Insomma, nel complesso è stata una bella trilogia, soprattutto perché ha unito i fili ancora scoperti della seconda trilogia.

Voto: 4/5

Le letture di Martina

Cacciatori vittoriani

Terminato il secondo volume della trilogia Le origini di Shadowhunters.

Titolo: Il principe

Autore: Cassandra Clare

Editore: Mondadori

Anno: 2012

Pagine: 494

Trama: in una Londra vittoriana fosca e inquietante, e nel suo magico mondo nascosto, Tessa Gray crede di aver finalmente trovato tranquillità e sicurezza con gli Shadowhunters, i Cacciatori di demoni, che proteggono lei è il suo terribile potere dalle mire del perfido Mortmain. Ma con lui e il suo esercito di automi ancora in azione, il Consiglio vuole spodestare Charlotte Fairchild, per affidare il comando a Benedict Lightwood, uomo senza scrupoli e affamato di potere. Nella speranza di salvare Charlotte, Will, Jem e Tessa decidono di svelare i segreti del passato di Mortmain e scoprono sconvolgenti legami fra gli Shadowhunters e la chiave del mistero dell’identità di Tessa. La ragazza, intrappolata nei sentimenti che prova per Will e Jem, si trova a dover compiere una scelta cruciale quando scopre in che modo gli Shadowhunters abbiano contribuito a fare di lei “un mostro”. Sconvolta, Tessa è tentata di schierarsi con il fratello Nate dalla parte di Mortmain. Ma a chi è davvero fedele? E chi ama, nel profondo del suo cuore? Soltanto lei può scegliere se salvare gli Shadowhunters di Londra oppure distruggerli per sempre.

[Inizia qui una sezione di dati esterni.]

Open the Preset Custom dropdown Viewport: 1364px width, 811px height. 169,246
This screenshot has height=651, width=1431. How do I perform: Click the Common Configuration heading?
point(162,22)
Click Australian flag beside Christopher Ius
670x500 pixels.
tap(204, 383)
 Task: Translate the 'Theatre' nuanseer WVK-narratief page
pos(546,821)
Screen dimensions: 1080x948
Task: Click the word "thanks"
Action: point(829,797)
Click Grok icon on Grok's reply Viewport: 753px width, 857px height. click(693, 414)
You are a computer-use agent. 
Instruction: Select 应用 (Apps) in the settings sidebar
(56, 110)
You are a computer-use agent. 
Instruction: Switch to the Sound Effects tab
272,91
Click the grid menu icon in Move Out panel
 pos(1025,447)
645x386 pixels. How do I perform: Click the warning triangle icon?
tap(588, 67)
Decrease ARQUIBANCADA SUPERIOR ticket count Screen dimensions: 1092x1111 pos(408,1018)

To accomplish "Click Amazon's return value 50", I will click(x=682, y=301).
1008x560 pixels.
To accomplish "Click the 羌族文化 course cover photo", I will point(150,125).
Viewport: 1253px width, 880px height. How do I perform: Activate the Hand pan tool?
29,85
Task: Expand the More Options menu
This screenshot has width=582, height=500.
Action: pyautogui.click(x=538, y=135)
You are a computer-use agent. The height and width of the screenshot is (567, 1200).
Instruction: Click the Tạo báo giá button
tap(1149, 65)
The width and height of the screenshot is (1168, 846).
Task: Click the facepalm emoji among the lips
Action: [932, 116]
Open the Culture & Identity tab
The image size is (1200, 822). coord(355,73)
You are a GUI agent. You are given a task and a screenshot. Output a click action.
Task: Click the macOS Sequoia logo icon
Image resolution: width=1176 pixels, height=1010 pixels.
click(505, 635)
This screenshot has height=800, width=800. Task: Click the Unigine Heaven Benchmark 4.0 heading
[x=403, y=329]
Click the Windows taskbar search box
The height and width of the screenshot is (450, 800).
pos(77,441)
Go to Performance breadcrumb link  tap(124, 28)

La mia opinione: dalla trama sembra tutto molto interessante, per chiunque abbia letto prima la saga di The Mortal Instruments (sebbene questa venga prima in ordine temporale), è pronto ad aspettarsi un libro pieno di colpi di scena. Beh, mi spiace deludervi ma così non è. O perlomeno, così è stato per me. Infatti, a mio parere, di colpi di scena, avventure e combattimenti ce ne sono stati ben pochi. E quei pochi sono stati trattati con molta superficialità.

Insomma, ormai posso dire di essere abbastanza abituata alla stile della Clare, quindi so di per certo che i suoi libri sono pieni di descrizioni è tendenzialmente lenti nella narrazione. Ma in alcuni casi, quello di Shadowhunters compreso, la narrazione lenta mi piace, forse è quasi essenziale. E poi, appunto, fa parte dello stile dell’autrice, quindi non si può discutere.

In questa trilogia, però, faccio fatica a farmi piacere la storia. È come se mancasse qualcosa. Inoltre, ho poca sopportazione dei personaggi di Tessa e Will.

Inutile dire che mi aspetto un miglioramento con il terzo volume, ma iniziò ad essere scettica sul fatto che possa accadere veramente.